Oh yes, on the home front. Things have gotten a lot better at home. Hubby and I are getting along much better now. We’re trying this new semi-openness thing. Everything is out there, but somethings just don’t get dug into very deep. It’s this odd stage that goes something like: I feel x, and situation relating to x has been weighing heavily on my mind, but don’t ask too much more about that. Yeah, I don’t know. It’s not going to work in the long run, but right now it’s pretty good.

Another side note. I’d previously mentioned my dilemma about taking a job or not. Well I did, not the job I was originally debating about. Another job opportunity popped up that paid more, so with that little added financial incentive I conceded at went to work. However, it is an absolutely horrible job. I hate it. Every time I go to work I just sit there and think, if I wanted to spend my time cleaning up crap after other people who haven’t learned how to pick up after themselves, well then I would’ve just stayed home with my daughter. Oh yeah, my job is cleaning up labs and generally be at the beck and call of mean grad student.

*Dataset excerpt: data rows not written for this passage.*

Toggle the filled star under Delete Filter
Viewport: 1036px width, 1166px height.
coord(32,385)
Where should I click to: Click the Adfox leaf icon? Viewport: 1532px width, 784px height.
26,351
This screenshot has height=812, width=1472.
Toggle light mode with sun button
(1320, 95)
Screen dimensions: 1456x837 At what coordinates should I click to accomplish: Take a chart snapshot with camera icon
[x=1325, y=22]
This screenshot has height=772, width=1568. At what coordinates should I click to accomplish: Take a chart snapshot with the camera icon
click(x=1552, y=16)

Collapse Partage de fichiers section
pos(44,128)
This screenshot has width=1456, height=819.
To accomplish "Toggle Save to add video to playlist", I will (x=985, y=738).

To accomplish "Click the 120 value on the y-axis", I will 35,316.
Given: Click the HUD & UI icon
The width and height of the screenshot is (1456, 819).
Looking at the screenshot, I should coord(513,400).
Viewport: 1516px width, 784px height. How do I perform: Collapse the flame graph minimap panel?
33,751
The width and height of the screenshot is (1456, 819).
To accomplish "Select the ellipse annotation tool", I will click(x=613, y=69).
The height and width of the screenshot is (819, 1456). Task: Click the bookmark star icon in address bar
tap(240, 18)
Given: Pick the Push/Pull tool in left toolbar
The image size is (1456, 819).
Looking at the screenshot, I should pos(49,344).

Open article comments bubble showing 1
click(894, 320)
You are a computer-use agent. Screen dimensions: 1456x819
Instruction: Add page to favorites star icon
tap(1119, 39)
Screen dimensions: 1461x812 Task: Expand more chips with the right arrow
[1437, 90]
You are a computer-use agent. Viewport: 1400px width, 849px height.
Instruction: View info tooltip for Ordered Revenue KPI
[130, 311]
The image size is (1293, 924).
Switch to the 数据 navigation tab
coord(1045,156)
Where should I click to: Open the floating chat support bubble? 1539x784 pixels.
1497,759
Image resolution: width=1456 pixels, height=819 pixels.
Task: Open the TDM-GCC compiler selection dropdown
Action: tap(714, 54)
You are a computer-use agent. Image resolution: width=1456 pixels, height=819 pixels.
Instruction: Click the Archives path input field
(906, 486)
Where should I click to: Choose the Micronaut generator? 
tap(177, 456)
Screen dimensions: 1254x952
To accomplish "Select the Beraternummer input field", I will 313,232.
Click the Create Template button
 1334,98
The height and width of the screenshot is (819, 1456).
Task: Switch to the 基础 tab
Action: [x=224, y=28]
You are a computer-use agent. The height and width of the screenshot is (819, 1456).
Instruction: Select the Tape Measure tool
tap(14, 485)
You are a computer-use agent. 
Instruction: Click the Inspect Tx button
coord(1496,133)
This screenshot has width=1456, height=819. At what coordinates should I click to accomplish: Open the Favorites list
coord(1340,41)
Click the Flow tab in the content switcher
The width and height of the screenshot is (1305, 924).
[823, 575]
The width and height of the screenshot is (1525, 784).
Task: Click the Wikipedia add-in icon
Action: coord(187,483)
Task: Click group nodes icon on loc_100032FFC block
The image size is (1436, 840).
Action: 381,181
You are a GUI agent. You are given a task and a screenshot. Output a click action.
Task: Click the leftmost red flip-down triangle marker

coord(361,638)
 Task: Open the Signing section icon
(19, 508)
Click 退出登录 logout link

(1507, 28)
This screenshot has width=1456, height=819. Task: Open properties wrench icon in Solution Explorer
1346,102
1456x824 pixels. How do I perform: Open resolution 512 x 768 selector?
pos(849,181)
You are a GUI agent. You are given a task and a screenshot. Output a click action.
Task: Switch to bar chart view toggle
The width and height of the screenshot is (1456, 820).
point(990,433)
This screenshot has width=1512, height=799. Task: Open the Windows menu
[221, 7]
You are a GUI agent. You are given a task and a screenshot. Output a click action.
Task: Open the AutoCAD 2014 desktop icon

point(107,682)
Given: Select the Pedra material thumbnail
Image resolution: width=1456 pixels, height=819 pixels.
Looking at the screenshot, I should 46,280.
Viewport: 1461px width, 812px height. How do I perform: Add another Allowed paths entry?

And for the last bit of news, I’m now on anti-depressants. I’ve been struggling with postpartum depression for two years, but in my stubborn mind and with my odd convoluted sense of logic, I’d been refusing help. But I finally gathered some courage and wits about me long enough to make that phone call. At first she, the doctor, actually a nurse-practioner, gave me the oh-so-common Prozac. That was a disaster. It completely wiped me out. I felt like a narcaleptic, shortly after I’d take the pill, I’d start nodding off, and no matter how hard I fought it I’d fall asleep. It wasn’t just a short nap either, it was hours and hours long. I’d sleep for 12 hours or more, completely dead to the rest of the world. When I did wake up it was a for a quick bite to eat and then a bathroom break, then I was back in bed. I pretty much slept for an entire week. After that catastrophy, the NP put me on Wellbutrin, which is going okay. It’s not fantastic, I feel like I’m at 75% of potential, like there is something better out there. However, I’m not willing to keep playing medicine roulette. The next try might be something like the Prozac, or worse, and I can’t handle that right now in the middle of the semester. I’m going to try again in December after school is out. I’m going to continue the Wellburtin for now, much to the dismay of my checkbook. I paid almost $100 for one month’s worth! I don’t have the income to just budget in an extra hundred dollars. Hopefully with  the next try in two months,  I’ll find something that works fantastically and is a little cheaper.